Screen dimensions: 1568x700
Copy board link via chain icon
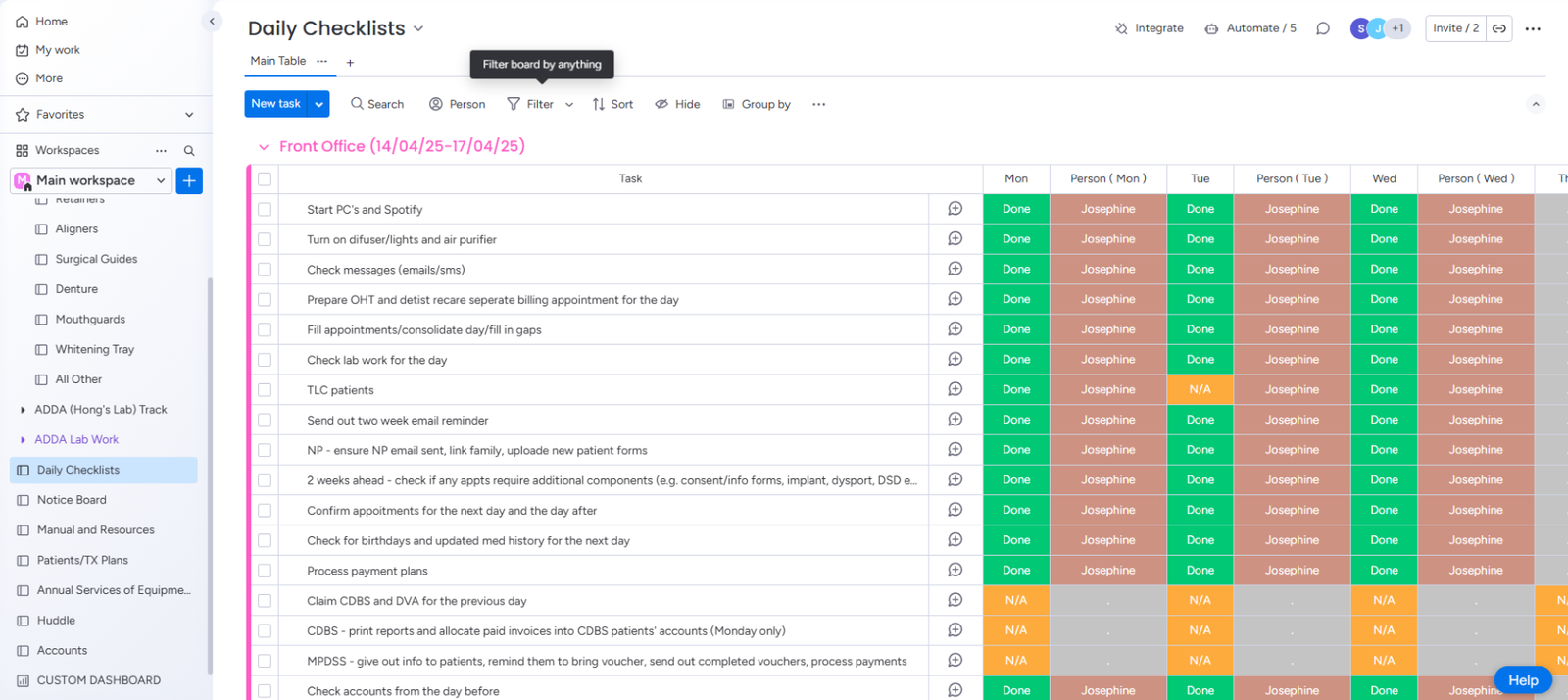(x=1499, y=28)
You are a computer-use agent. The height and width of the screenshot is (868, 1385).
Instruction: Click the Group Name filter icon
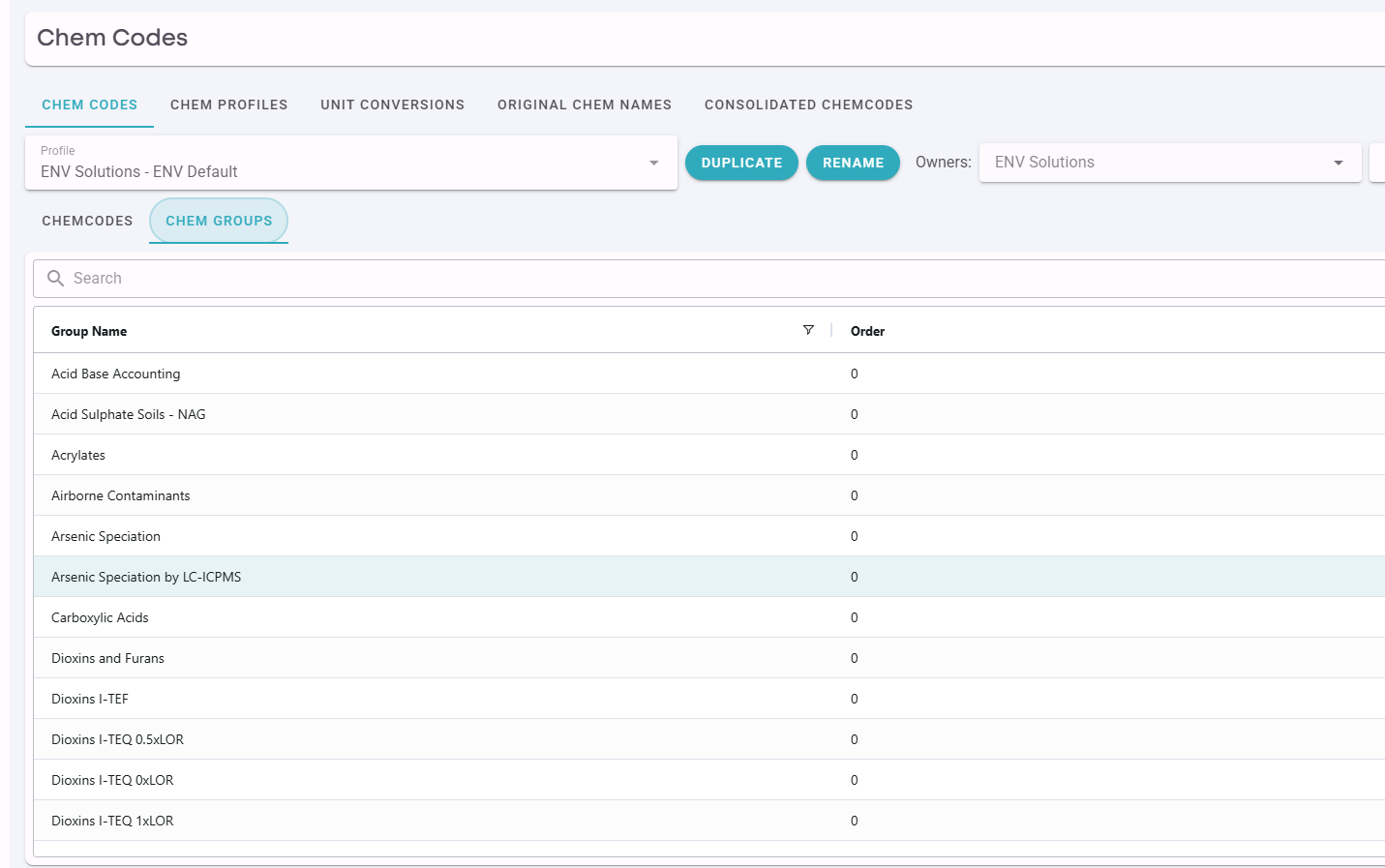[x=808, y=330]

++++

Work request
A faithful copy of the records above, without images, is what to give back.

Output of the exercise
Screen dimensions: 1568x700
Copy board link via chain icon
(x=1499, y=28)
You are a computer-use agent. The height and width of the screenshot is (868, 1385).
Instruction: Click the Group Name filter icon
[x=808, y=330]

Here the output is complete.